The one place I was not really lost, but felt like I was rambling a bit without getting anywhere was Powder Mountain, UT. As you may know that place really sprawls!
Normally, and my son can attest to this, when I'm visiting big, new ski areas I am constantly looking at trail maps on the lift, on the slopes, and in the lodge. Since I like to write trip reports about our visits I pretty much want to know the name of every trail I ski. This seems to reinforce my memory and prevents ever feeling lost at a ski area. I can recall almost every run taken during a given ski day, at least for a few days until I can jot down some notes.
Having said that, I can frequently get separated from friends/family when I am skiing because I'll make unexpected stops for photos, to yak with strangers, or because I'm just slow. I don't generally carry a cell phone. This can present some problems at a big ski area. Not cool to get separated in a large glade like Casablanca at Saddleback, then have other members of the party waiting for the straggler at bottom of hill to make sure they aren't hurt. Also this winter, at Steamboat I got separated from my son when we took different turns at a fork in a trail. After a couple of hours of separation I finally caught up with him because we both had planned to join a Billy Kidd clinic at a certain time and place and that's where we reconnected.
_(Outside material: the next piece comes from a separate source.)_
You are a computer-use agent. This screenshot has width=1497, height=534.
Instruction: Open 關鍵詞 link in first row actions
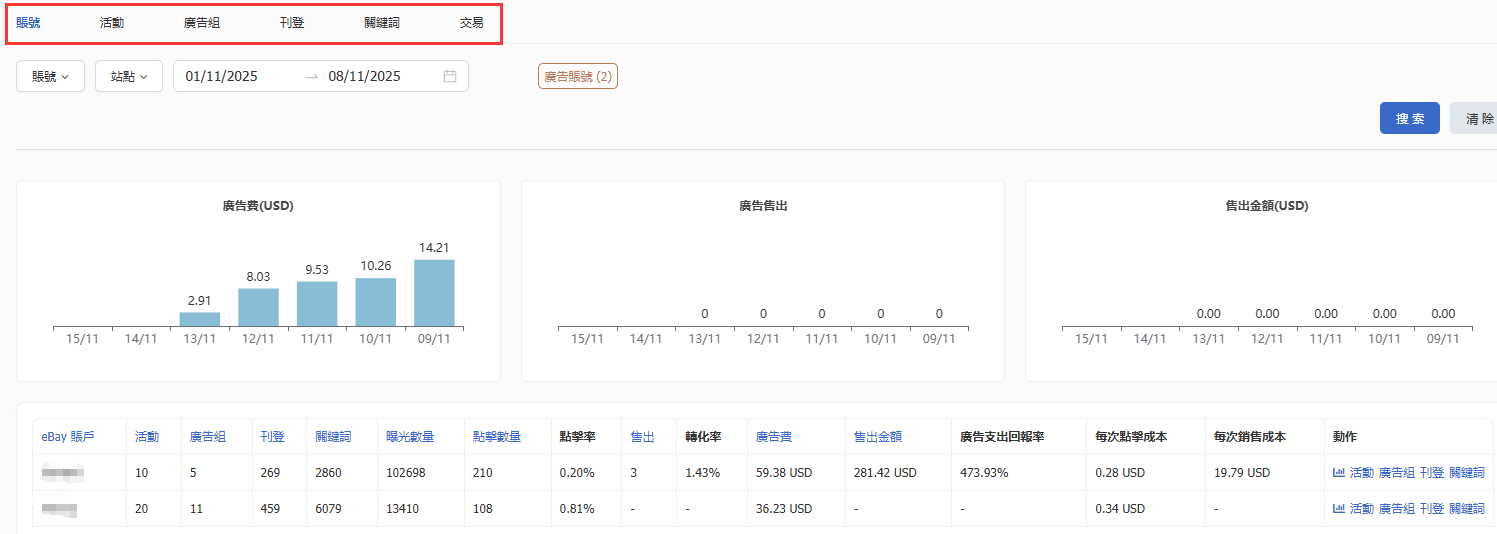(1466, 472)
The remarks in this thread from Europeans are interesting to me. I made a ski trip Austria in 2003 and wrote a story about it. We visited five different, large ski areas and had given them a heads-up that we were coming. Each ski area provided a guide. I thought it was simply a nice gesture, but now I suspect it was to make sure I didn't get lost.
Funny thing, if I am led around a ski area by a friendly local or guide I don't remember nearly as many details, but probably have a better, more carefree time just enjoying the experience.